GERAL

Verissimilhança

jesus-cristoCerto texto de Luiz Fernando Veríssimo remete às dúvidas de uma criança para com seus familiares. O tema central abordado pelo escritor gaúcho é a Páscoa, e a (desorientação na) curiosidade pueril desperta uma série de indagações:

“- Papai, qual era o sobrenome de Jesus?

– Cristo. Jesus Cristo.

– Só?

– Que eu saiba sim, por quê?

– Não sei não, mas tenho um palpite de que o nome dele era Jesus Cristo Coelho. Só assim esse negócio de coelho da Páscoa faz sentido, não acha?”

Esse e o tipo de pergunta que o garoto Eduardo jamais fará. Morreu aos dez anos, em plena semana santa, ironicamente de sobrenome De Jesus. Vítima de hordas fardadas que sistematicamente atuam perdendo balas, enquanto acham que aplicam uma perversa versão de segurança.

Isso nem de longe é segurança. Sem ao menos pestanejar, mais um boletim dos órgãos (in)competentes destaca a fatalidade da ação na linguagem padrão da nota pública. E segue a emissão de notas e posições sobre o assunto, carregados de chavões e frases de efeito, que não irão trazer nem Eduardo de Jesus, nem Amarildo, nem as outras três pessoas mortas no complexo do Alemão durante o santo feriadão.

As forças de segurança são fracas de sensibilidade: as carapuças de coletes, máscaras, miras, coldres e cintos não sentem a gota da chuva de um dia nublado. O peso das fardas, camufladas ou não, impede a absorção das gotas de lágrimas de quem é achado pela bala perdida.

E você aí, lendo essas linhas enquanto sua consciência relembra o exagero de chocolate que comeu no fim de semana, esperando Jesus voltar. Triste equívoco, esperança vã. Amarildo, Eduardo de Jesus, Jesus Cristo Coelho: eles não vão voltar.

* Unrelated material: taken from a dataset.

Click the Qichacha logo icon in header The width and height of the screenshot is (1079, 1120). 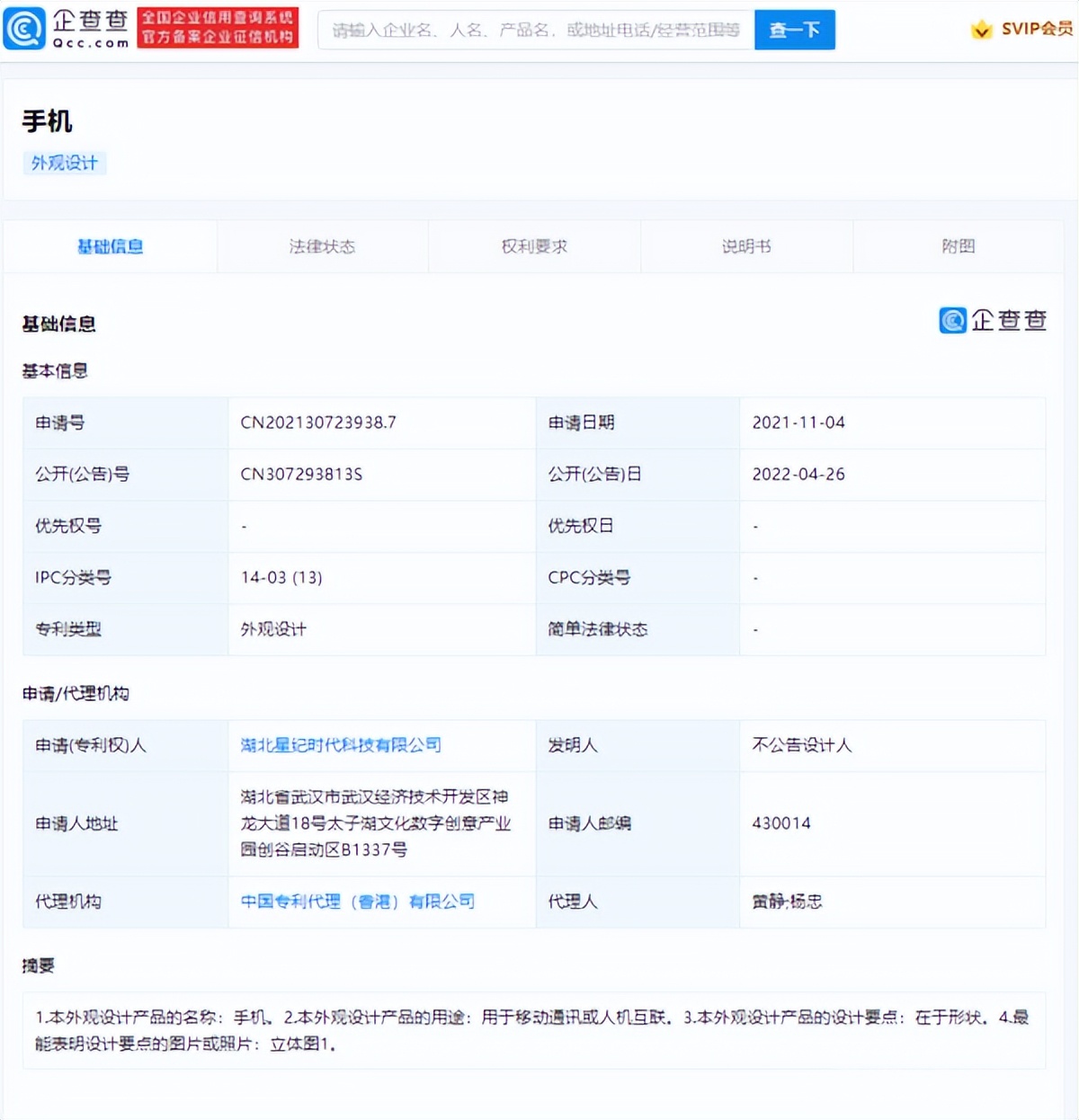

Sinto informar. Sejam romanos ou cariocas, os soldados voltarão. Estão à espreita, esperando mais uma oportunidade para perder algumas balas pelos becos e ganhar elogios bolsonarianos.

Estamos tão perdidos quanto as balas nas ruelas do Alemão. Tão desnorteados quanto o garoto na crônica pascoal de Veríssimo, procurando por respostas mergulhadas em contradições, que não fazem nenhum sentido e não nos levam a lugar nenhum, além dos conhecidos sete palmos abaixo do chão.